(Source data)
## Start
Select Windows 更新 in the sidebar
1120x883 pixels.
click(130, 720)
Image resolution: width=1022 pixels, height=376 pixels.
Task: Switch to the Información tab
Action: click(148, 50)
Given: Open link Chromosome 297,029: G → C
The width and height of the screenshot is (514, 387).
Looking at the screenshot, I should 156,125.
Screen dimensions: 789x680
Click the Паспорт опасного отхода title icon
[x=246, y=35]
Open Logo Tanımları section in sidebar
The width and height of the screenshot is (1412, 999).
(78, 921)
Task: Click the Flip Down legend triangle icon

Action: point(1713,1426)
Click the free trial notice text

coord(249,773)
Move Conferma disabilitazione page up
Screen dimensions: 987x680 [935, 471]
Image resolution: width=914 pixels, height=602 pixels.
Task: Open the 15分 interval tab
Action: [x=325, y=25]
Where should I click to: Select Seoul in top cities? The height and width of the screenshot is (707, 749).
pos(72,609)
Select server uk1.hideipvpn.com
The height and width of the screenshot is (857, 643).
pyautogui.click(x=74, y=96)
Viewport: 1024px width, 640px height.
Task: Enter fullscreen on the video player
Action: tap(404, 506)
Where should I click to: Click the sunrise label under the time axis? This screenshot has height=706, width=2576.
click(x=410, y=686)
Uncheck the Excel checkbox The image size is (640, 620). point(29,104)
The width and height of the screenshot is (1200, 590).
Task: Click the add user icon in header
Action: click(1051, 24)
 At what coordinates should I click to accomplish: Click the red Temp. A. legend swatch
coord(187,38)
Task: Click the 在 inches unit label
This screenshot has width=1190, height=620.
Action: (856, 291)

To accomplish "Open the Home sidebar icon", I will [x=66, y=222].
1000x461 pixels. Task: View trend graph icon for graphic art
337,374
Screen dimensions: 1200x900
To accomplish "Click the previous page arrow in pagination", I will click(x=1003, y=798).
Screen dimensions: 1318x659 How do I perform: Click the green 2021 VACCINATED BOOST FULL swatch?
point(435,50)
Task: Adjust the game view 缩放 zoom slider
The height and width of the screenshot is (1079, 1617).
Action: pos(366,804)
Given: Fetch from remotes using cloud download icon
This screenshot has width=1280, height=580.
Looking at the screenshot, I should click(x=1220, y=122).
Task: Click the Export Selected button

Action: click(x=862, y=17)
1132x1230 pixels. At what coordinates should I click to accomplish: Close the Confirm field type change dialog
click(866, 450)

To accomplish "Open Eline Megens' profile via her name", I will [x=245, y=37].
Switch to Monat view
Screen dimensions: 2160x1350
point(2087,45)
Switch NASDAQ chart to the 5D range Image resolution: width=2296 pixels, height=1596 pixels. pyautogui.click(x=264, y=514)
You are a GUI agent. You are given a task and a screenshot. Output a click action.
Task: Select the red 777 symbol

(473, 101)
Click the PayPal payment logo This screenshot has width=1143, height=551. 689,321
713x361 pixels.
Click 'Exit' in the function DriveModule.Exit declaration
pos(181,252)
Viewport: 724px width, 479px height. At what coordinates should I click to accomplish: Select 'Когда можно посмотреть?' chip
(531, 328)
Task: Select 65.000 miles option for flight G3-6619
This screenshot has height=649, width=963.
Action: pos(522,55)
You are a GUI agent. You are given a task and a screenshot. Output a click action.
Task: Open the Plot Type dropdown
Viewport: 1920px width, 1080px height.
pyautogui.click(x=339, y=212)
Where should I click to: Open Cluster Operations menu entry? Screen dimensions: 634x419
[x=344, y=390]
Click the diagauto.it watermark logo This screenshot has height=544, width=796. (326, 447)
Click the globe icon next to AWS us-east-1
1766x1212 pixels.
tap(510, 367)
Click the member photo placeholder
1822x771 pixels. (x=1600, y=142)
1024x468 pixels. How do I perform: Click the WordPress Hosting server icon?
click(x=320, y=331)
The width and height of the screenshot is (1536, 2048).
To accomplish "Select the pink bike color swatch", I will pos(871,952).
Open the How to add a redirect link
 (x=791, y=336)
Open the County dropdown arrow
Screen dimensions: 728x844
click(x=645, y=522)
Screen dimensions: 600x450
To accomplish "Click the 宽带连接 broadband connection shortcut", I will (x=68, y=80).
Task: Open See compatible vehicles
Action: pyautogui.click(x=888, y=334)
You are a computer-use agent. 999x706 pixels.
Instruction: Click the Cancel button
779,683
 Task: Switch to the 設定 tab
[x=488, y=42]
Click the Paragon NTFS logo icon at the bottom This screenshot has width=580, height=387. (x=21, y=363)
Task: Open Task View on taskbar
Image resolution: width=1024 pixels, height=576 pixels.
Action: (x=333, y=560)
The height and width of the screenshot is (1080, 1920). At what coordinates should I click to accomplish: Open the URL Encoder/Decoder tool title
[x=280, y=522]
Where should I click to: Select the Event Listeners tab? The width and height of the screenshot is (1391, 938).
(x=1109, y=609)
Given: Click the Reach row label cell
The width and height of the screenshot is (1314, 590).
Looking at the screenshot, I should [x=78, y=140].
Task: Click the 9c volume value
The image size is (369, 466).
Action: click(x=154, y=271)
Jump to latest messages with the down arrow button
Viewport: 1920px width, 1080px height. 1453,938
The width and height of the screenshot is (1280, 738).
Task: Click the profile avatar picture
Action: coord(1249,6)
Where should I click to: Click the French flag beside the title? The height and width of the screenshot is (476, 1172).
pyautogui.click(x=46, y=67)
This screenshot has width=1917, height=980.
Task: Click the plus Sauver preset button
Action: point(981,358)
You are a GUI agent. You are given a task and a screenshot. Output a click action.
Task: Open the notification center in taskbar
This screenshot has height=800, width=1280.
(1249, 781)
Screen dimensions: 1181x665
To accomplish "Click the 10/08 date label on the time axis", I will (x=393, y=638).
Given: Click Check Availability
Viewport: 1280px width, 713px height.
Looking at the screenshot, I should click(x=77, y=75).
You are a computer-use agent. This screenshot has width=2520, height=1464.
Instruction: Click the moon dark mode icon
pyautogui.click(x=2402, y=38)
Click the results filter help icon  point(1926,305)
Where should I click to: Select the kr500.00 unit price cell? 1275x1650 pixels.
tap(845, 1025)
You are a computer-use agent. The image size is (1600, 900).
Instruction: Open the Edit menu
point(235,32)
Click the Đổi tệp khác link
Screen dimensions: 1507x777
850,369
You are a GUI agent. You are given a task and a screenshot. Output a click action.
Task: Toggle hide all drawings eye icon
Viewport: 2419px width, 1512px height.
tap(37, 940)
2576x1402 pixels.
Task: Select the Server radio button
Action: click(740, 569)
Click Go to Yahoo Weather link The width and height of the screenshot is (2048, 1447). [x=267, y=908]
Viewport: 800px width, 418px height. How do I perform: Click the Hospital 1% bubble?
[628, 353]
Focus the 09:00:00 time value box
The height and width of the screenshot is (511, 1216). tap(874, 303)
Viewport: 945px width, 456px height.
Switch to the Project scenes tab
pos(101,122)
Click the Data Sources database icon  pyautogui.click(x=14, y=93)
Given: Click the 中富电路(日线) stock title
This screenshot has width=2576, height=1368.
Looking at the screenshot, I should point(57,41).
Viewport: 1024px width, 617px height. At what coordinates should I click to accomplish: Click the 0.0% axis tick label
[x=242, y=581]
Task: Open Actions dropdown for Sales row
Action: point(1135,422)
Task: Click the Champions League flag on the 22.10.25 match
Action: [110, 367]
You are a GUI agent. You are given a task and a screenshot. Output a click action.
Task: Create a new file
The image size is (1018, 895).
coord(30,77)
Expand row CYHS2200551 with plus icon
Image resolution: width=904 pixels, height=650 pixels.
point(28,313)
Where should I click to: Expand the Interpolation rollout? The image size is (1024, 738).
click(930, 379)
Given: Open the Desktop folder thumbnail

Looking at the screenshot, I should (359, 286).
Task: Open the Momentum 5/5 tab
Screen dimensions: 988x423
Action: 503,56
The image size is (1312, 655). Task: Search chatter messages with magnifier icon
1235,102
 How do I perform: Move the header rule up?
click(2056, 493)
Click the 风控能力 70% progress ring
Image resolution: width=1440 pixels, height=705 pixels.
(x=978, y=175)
## End
Task brief
Update the lines from the one containing "Where should I click to: Click the French" through the one containing "Action: point(981,358)" by replacing "flag" with "emblem", leaving everything else unchanged.

Task answer
Where should I click to: Click the French emblem beside the title? The height and width of the screenshot is (476, 1172).
pyautogui.click(x=46, y=67)
This screenshot has width=1917, height=980.
Task: Click the plus Sauver preset button
Action: point(981,358)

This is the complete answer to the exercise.